On Sat, Mar 10, 2012 at 11:31:33PM +0700, Erich Dollansky wrote:
> On Saturday 10 March 2012 22:08:37 Alejandro Imass wrote:
> > 
> > ALL of Windows' problems are precisely based on poor design... just to
> > name a few:

Actually, I disagree with this statement.  Many of MS Windows' problems
are a result of poor management, too.  For instance, the policy of hiding
(known) grave security issues for years, and of launching smear campaigns
against security researchers who get tired of waiting for Microsoft to do
anything about such grave vulnerabilities and thus publish information
for end users to use in making technology decisions and trying to
mitigate their exposure, adds up to a whole lot of problem for MS
Windows, too.

It's certainly true that a lot of problems are based on poor design,

> > 
> > - no clean separation of system and apps
> it is very clearly separated.

Perhaps you can explain the pervasive spread of IE's tentacles throughout
the system for much of the lifetime of the MS Windows family of operating
systems, then.

> > - apps re-write system libs at will
> Isn't this another masterpiece FreeBSD is far off achieving?

I'm not aware of any cases where installing or firing up an editor, web
server, or mail user agent alters base system libraries.  I think you are

> > - no lib versioning
> I think that you are wrong here. It a long time ago but I think I
> remember they put a version number into the library name.

I read "no lib versioning" as meaning "we don't get the same support for
being able to use multiple versions of a library for different purposes,"
but maybe I'm mistaken.

> > - there is not out of the box user / admin separation
> Another point where FreeBSD is far behind. It is not possible to give
> every user on FreeBSD its own account and full administration rights.
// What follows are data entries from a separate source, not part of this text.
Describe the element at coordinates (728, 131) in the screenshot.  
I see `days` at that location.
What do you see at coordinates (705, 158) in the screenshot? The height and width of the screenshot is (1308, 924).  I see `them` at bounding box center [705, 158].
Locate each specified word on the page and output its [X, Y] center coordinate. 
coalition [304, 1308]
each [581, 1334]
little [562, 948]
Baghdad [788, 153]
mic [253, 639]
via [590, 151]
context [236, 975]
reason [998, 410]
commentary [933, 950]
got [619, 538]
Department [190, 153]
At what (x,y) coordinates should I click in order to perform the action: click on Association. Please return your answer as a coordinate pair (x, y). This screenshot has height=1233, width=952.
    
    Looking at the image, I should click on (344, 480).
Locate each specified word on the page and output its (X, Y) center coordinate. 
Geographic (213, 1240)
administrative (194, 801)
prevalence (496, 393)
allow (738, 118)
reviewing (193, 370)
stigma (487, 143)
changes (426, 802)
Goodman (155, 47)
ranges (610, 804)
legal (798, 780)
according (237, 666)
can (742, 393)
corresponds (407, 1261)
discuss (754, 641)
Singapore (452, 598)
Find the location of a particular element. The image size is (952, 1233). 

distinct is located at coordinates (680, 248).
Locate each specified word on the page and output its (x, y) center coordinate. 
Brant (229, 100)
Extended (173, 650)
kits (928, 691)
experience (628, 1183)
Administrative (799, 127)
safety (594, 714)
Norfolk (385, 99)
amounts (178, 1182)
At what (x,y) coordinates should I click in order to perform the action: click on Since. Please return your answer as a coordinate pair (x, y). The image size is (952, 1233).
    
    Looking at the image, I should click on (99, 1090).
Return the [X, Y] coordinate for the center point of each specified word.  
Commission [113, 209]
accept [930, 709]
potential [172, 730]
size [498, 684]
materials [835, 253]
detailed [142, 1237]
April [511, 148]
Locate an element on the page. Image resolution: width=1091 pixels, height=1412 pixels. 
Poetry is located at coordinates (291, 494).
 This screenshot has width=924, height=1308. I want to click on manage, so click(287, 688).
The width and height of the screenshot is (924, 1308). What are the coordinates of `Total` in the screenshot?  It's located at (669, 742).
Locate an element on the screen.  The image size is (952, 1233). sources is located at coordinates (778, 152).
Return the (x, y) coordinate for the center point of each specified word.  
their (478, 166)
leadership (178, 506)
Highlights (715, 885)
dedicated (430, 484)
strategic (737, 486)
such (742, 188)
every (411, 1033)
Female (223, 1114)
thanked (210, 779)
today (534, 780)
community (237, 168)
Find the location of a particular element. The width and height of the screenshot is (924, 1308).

1. Plan 9: some kind of next generation rights management and privilege

2. FreeBSD: architectural privilege separation between user accounts

3. MS Windows: user-level restrictions on what users can do, trivially
bypassed by DRM software and malicious code

I think the way you try to paint situations 2 and 3 as being equivalent
is grossly off the mark.

> > - no filesystem-based security
> FAT rules!

Uh . . . what?

> > - default network protocols are insecure
> Windows has meanwhile default network protocols? I think, I have to do
> some catching up.

I suspect this was a reference to things like SMB/CIFS and other common
networking protocols and toolsets on MS Windows systems.